Una storia raccontata dall’interno, senza interferenze mediatiche, per cercare di spiegare le energie e le motivazioni culturali e politiche che si muovono all’interno delle curve. Si tratta di @Ultras. Parole e suoni dalle curve, a cura di Domenico Mungo e Giuseppe Ranieri (Il Galeone Edizioni).

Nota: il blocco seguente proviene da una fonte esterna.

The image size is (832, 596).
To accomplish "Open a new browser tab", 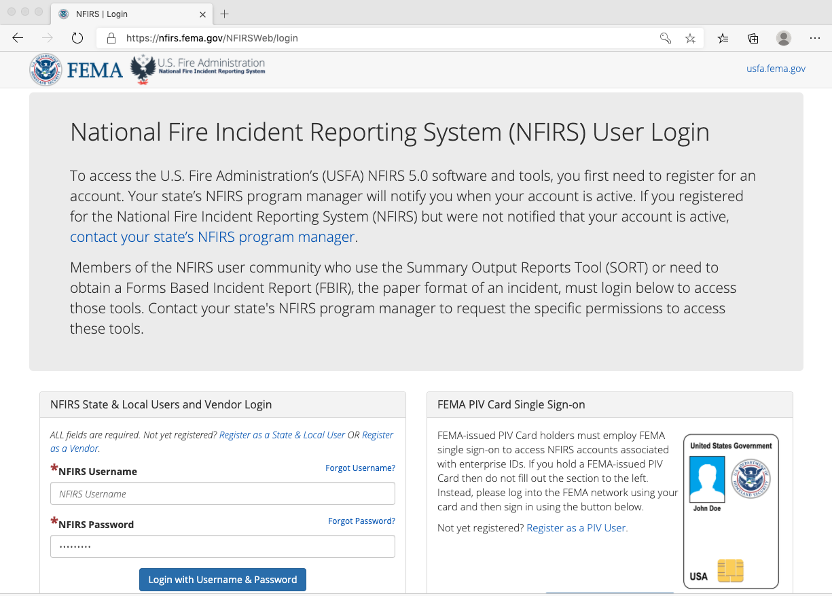I will tap(224, 13).
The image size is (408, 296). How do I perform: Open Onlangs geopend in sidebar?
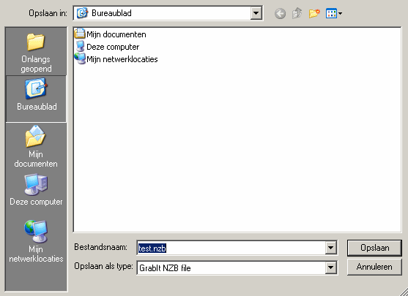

In verità non una storia, ma più storie, firmate, oltre che dai due curatori, da Enrico Astolfi, Nicolò Rondinelli, Juri Di Molfetta, Francesco Berlingieri, Marco De Rose, Giuseppe Milazzo, Gian Luca Campagna, Stefano Tumolo e Filippo Andreani, ognuna diversa per stile e forma – si va dalla saggistica alla narrativa – che tessono una tela unitaria per provare ad analizzare trasformazioni, entusiasmi, rivendicazioni del panorama ultras.

La forza dei testi, dal mio punto di vista, sta nel non cercare mai facili giustificazioni nei comportamenti dei protagonisti che li animano. La parola “vittimismo” è bandita dal libro. Come scrive Domenico Mungo: “La repressione degli ultras nella società contemporanea è la risposta errata dello Stato a un disagio collettivo che ha avuto origine da una deriva sostanziale degli ideali, da un disorientamento complessivo di masse trasversali di giovani che non trovano di meglio che identificarsi con una maglia e una squadra, e ciò denuncia che probabilmente ci sono anomalie in altri settori della società (mancanza di valori ideali, esigenza di affermarsi attraverso identità fideistiche e violente) che scoprono altresì il nervo della debolezza congenita del sistema capitalistico planetario: parafrasando Montesquieu, quando uno stato tende a utilizzare leggi ingiuste per cauterizzare ed isolare la libera espressione del dissenso, è l’inizio di una deriva autoritaria”.

È un libro sulle origini del tifo, sui suoi sviluppi, sulle componenti sociali e politiche delle varie realtà delle tifoserie. Non solo serie A, non solo club blasonati, ma anche periferie, province, miti di paese. Ragazzi che guardano al modello inglese o a quello delle fabbriche dei padri. Uomini e donne che si appassionano a un credo, alle ingiustizie, che a volte commettono, o cercano di veicolare un messaggio dove gli è più consono, rivendicando, a loro modo, l’essere diversi rispetto all’omologazione. È un libro di preparativi, di trasferte, e di partite viste da spettatori e protagonisti: dodicesimo uomo in campo.

@Ultras. Parole e suoni dalle curve, nella sua continua oscillazione tra il new journalism, il racconto e l’antropologia contemporanea, riesce a creare un ritmo appassionante. Si rivive la curva, le curve. La vita, insomma, con i suoi lati positivi e negativi, contro l’appiattimento della comodità televisiva, capace di annullare ogni passione genuina, qualsiasi spirito di appartenenza. Come scrive Valerio Marchi in un’epigrafe: “La dimensione televisiva ti priva di quel senso di protagonismo che soltanto lo stadio, in particolare la curva, ti regala. Te ne stai lì, davanti allo schermo, a trepidare inutilmente. Gli echi delle tue urla sono destinati a spegnersi nella stanza, senza unirsi a quelli di altre decine di migliaia di voci che a pochi o a centinaia di chilometri di distanza galvanizzano i propri ragazzi e annichiliscono gli avversari”.